Section 5 concludes this paper.
5. Conclusions
FLP has been applied in previous studies for modeling and compression of speech signals due to its good predictive performance [
33,
37]. The LP method [
22], which is used for predicting faults, has also been utilized in the area of bearing fault diagnosis. This predictability is used as a distinguishing feature, and the predictable components are modeled as noise to eliminate noise and highlight fault characteristics, achieving the goal of fault diagnosis. This paper proposes to apply the FLP method to the field of bearing fault diagnosis, achieving good bearing fault diagnosis results.

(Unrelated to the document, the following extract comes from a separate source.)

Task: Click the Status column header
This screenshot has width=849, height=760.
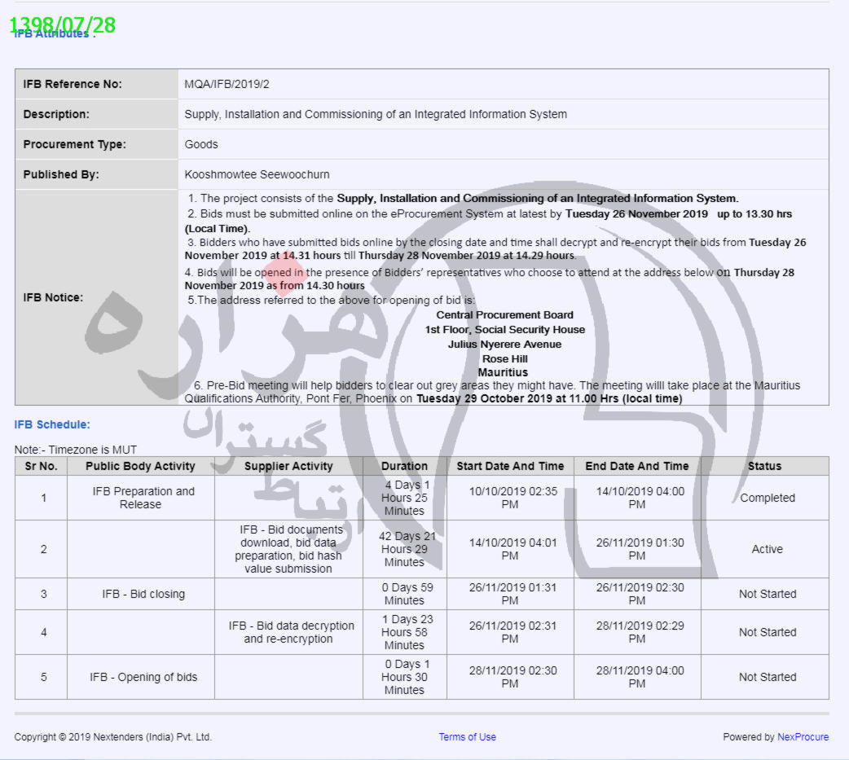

The core of FLP is to use the linear prediction theory to make the noise contained in the current signal the predictable components and achieve noise elimination by subtracting the predicted signal from the original current signal. Through spectrum analysis of residual current signals after noise elimination in the TS method, LP method, and FLP method, it can be found that the FLP method has the most obvious effect on extracting fault features, whether it is sideband fault frequency or eccentric fault frequency. Moreover, the noise elimination effect using the FLP method is particularly notable, resulting in a significant reduction in the overall amplitude and a clearer representation of fault frequencies. Based on experimental data, using MSE as the predictive performance evaluation criterion, the predictive performance of FLP is significantly better than LP, proving that this method has better predictive performance in bearing fault diagnosis, which means that the noise elimination effect is also better. FLP solves the problem of difficulty in optimizing LP parameters. These results also validate the effectiveness of the FLP method in bearing fault diagnosis and its advantages over other methods. Moreover, compared to deep learning techniques, the FLP method has a faster diagnostic speed, which can directly detect whether a fault has occurred from the spectrum graph. The application of predictability as a distinguishing feature eliminates the need to understand pure noise data under different conditions during the noise modeling process. Engineers can use the proposed methods for predictive maintenance, which can prevent missed and false alarms and prevent catastrophic failures.
Future work should apply this current noise elimination method FLP to other motor bearings to verify its generalization and whether it can also achieve good bearing fault diagnosis results and whether the parameters of the FLP model in this article are also used in different motor bearings. Further research is required for this work.